[Collected data entries]
_____

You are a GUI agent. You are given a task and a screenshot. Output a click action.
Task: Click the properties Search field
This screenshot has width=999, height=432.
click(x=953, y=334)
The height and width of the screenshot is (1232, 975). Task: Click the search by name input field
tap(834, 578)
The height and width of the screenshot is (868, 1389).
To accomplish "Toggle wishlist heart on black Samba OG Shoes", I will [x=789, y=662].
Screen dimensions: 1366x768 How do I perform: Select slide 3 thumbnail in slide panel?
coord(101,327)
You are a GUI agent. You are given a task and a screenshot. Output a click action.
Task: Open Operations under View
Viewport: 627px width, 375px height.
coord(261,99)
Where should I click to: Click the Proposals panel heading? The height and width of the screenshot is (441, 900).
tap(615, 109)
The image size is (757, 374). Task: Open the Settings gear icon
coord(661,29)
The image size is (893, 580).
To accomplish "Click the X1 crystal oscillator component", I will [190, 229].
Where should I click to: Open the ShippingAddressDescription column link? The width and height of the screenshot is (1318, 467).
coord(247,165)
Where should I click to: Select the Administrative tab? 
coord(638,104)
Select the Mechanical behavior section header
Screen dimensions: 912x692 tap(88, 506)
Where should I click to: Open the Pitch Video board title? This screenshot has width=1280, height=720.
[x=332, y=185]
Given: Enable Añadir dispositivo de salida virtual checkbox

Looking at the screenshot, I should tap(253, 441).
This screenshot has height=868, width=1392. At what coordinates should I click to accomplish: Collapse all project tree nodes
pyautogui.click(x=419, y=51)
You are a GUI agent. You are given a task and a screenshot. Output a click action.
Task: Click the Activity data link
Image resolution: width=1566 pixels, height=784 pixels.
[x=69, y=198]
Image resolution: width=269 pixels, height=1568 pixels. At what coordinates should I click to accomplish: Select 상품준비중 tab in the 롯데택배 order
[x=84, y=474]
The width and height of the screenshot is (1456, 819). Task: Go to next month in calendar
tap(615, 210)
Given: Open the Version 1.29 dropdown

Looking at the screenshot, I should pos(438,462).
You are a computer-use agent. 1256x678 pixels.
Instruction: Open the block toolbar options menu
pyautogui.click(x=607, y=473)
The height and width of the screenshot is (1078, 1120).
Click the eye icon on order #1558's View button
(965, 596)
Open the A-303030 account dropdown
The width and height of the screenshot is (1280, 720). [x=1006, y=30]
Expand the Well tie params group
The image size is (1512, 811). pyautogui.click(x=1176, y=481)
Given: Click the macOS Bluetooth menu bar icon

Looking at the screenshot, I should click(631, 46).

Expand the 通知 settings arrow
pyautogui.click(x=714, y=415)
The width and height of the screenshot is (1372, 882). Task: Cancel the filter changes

_____

◆ What the task requires: Write out the entries word for word, starting at the very first line and ending at the line that contains "coord(661,29)", with both of those lines included.

◆ Full output:
You are a GUI agent. You are given a task and a screenshot. Output a click action.
Task: Click the properties Search field
This screenshot has width=999, height=432.
click(x=953, y=334)
The height and width of the screenshot is (1232, 975). Task: Click the search by name input field
tap(834, 578)
The height and width of the screenshot is (868, 1389).
To accomplish "Toggle wishlist heart on black Samba OG Shoes", I will [x=789, y=662].
Screen dimensions: 1366x768 How do I perform: Select slide 3 thumbnail in slide panel?
coord(101,327)
You are a GUI agent. You are given a task and a screenshot. Output a click action.
Task: Open Operations under View
Viewport: 627px width, 375px height.
coord(261,99)
Where should I click to: Click the Proposals panel heading? The height and width of the screenshot is (441, 900).
tap(615, 109)
The image size is (757, 374). Task: Open the Settings gear icon
coord(661,29)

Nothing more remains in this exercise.